La chambre de madame Barbe, très obscure, dépouillée de ses tentures bleues, avait repris son aspect de cave, des cierges brûlaient autour du lit à baldaquin qu'on avait mis à la place de l'ancien lit nuptial, en soie pâle. Au chevet, debout dans son visage affreusement blêmi, un large crêpe noué à son bras; il avait les yeux secs, mais ses moustaches tremblaient. Un peu plus loin, assis au fond des fauteuils de la reine Berthe, les parents de madame Barbe, une vieille femme toute timide et un vieil homme empêtré dans une redingote trop longue, sanglotaient, la figure cachée dans leurs mouchoirs.

Madame Corcette se précipita au pied de ce lit avec un mouvement théâtral, ses sanglots éclatèrent comme une fanfare. Mary, pétrifiée, restait clouée à sa place, le regard affolé, ne sachant plus ce qu'on lui voulait.
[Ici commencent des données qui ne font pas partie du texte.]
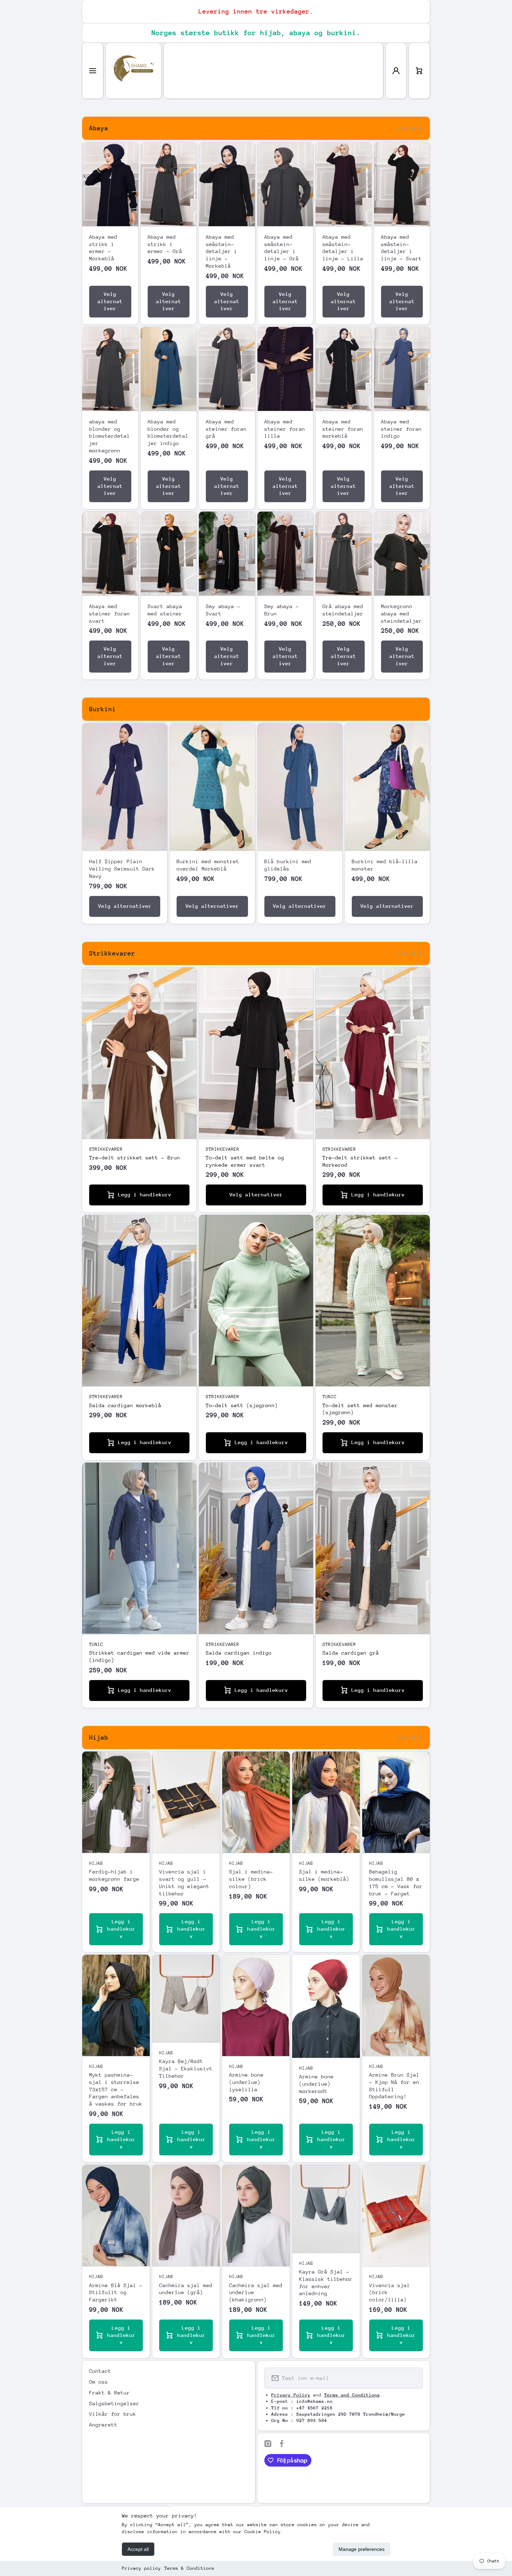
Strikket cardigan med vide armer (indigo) (139, 1656)
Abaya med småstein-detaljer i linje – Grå (281, 247)
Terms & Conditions (189, 2568)
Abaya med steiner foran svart (109, 613)
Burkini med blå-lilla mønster (385, 865)
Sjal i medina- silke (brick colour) (251, 1879)
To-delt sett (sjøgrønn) (242, 1405)
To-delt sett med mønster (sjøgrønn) (360, 1409)
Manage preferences (362, 2549)
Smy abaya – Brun (281, 609)
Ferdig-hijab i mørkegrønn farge (114, 1875)
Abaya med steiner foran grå (226, 429)
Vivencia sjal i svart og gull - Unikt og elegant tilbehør (184, 1882)
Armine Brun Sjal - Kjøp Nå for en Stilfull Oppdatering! (394, 2085)
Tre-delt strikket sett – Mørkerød (360, 1161)
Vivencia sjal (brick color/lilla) (389, 2292)
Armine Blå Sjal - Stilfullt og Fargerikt (115, 2292)
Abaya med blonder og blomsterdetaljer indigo (168, 432)
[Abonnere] (413, 2378)
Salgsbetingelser (114, 2403)
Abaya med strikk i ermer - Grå (165, 244)
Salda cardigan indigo (239, 1653)
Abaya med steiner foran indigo (401, 429)
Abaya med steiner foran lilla (284, 429)
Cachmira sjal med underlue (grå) (185, 2288)
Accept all (138, 2549)
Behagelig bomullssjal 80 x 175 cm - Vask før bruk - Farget (395, 1882)
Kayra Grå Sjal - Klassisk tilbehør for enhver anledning (325, 2282)
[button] (419, 71)
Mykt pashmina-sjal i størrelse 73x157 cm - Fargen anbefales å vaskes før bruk (115, 2089)
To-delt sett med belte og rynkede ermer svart (245, 1161)
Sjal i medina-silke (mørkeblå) (324, 1875)
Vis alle (410, 128)
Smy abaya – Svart (223, 609)
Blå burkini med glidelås (287, 865)
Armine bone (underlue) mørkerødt (316, 2083)
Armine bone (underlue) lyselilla (246, 2082)
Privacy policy (141, 2568)
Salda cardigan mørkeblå (125, 1405)
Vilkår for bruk (112, 2414)
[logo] (133, 71)
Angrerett (103, 2425)
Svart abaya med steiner (165, 609)
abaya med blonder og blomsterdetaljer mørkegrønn (109, 436)
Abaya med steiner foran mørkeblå (343, 429)
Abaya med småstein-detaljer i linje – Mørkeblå (221, 251)
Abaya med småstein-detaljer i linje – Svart (401, 247)
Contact (100, 2371)
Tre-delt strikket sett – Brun (134, 1157)
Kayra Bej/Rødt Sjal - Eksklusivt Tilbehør (185, 2068)
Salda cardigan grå (351, 1653)
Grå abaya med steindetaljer (343, 609)
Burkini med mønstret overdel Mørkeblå (208, 865)
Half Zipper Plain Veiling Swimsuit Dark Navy (122, 868)
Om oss (98, 2382)
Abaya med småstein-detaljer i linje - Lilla (343, 247)
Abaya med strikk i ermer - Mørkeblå (103, 247)
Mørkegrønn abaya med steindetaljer (401, 613)
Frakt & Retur (109, 2392)
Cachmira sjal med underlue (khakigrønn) (255, 2292)
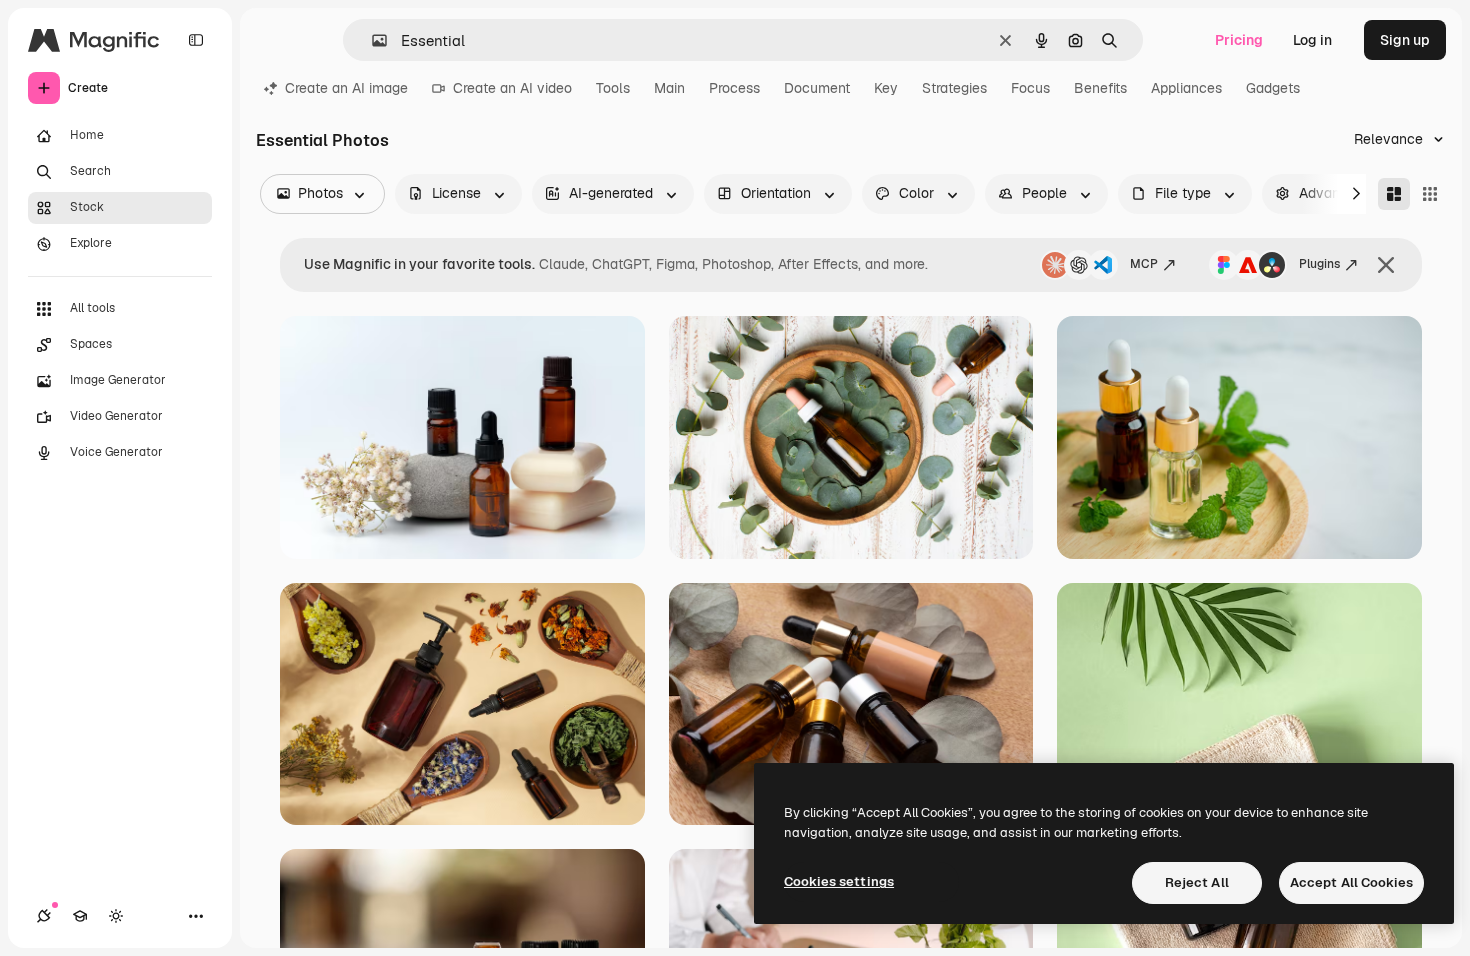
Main (669, 88)
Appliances (1186, 88)
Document (817, 88)
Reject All (1197, 882)
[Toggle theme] (116, 916)
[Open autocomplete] (371, 40)
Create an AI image (346, 88)
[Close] (1386, 265)
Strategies (954, 88)
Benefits (1100, 88)
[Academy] (80, 916)
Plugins (1319, 264)
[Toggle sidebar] (196, 40)
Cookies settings (839, 881)
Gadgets (1273, 88)
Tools (613, 88)
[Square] (1430, 194)
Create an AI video (512, 88)
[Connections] (44, 916)
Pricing (1239, 40)
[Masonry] (1394, 194)
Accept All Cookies (1351, 882)
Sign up (1405, 40)
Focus (1030, 88)
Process (734, 88)
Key (886, 88)
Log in (1312, 40)
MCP (1144, 264)
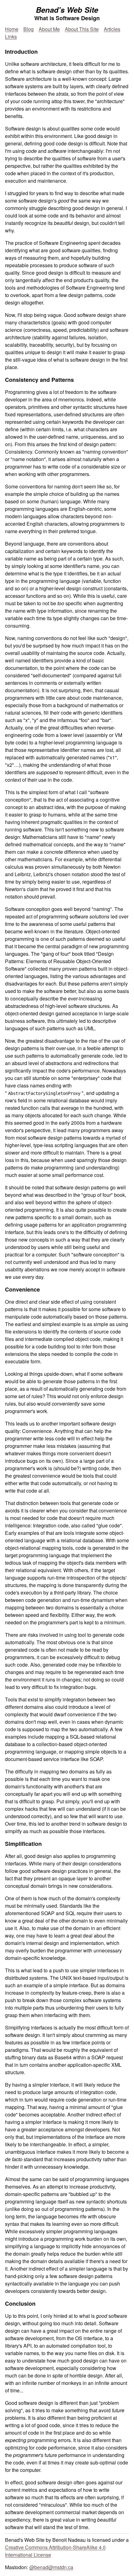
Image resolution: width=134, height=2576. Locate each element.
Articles (112, 29)
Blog (28, 29)
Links (11, 36)
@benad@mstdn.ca (51, 2567)
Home (11, 29)
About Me (49, 29)
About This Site (82, 29)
Un homme de très haute stature sortit d'un groupe; il était chauve, d'un visage clair et froid dans lequel brillaient des yeux métalliques; il poussa doucement la petite sur l'amoncellement des bouquets.

—Il faut embrasser ta mère, mon enfant, dit-il.

C'était l'oncle Antoine-Célestin Barbe.

Sans doute, qu'elle voulait embrasser sa mère... Mais où se cachait le frère attendu? Pourquoi pleurait-on? Pourquoi ces grandes bougies fumantes et toutes ces fleurs?

Elle s'approcha du lit, monta sur un tabouret pour atteindre les mousselines qu'elle écarta de ses doigts anxieux. La face de sa mère se détachait d'un oreiller de satin lilas aussi blanche que de la neige, ses paupières closes allongeaient leurs cils comme des traits de plume sur un parchemin, et la bouche, dont les coins s'abaissaient, dans une expression de désolante amertume, avait perdu sa nuance carminée. Les bandeaux aplatis de ses cheveux bruns faisaient ressortir cette pâleur suprême, et pourtant elle n'avait jamais été aussi belle, la pauvre créature.

—Elle dort? fit Mary se retournant à demi; et mon petit frère?

Un frisson courut dans les veines des femmes. Le colonel fit une réponse rauque inintelligible, il sentait que s'il parlait il éclaterait, et il ne voulait pas faiblir une minute: son régiment était là!... l'uniforme lui brûlait la chair, mais il ne devait point le souiller d'une seule larme, dût son cœur se fendre.

—Vous ne l'avez donc pas préparée? murmura l'aîné des Barbe, le docteur, très ennuyé de l'horrible méprise. Il pesa sur l'épaule de madame Corcette, celle-ci répondit étranglée par les sanglots:

—Je n'en ai pas eu le courage!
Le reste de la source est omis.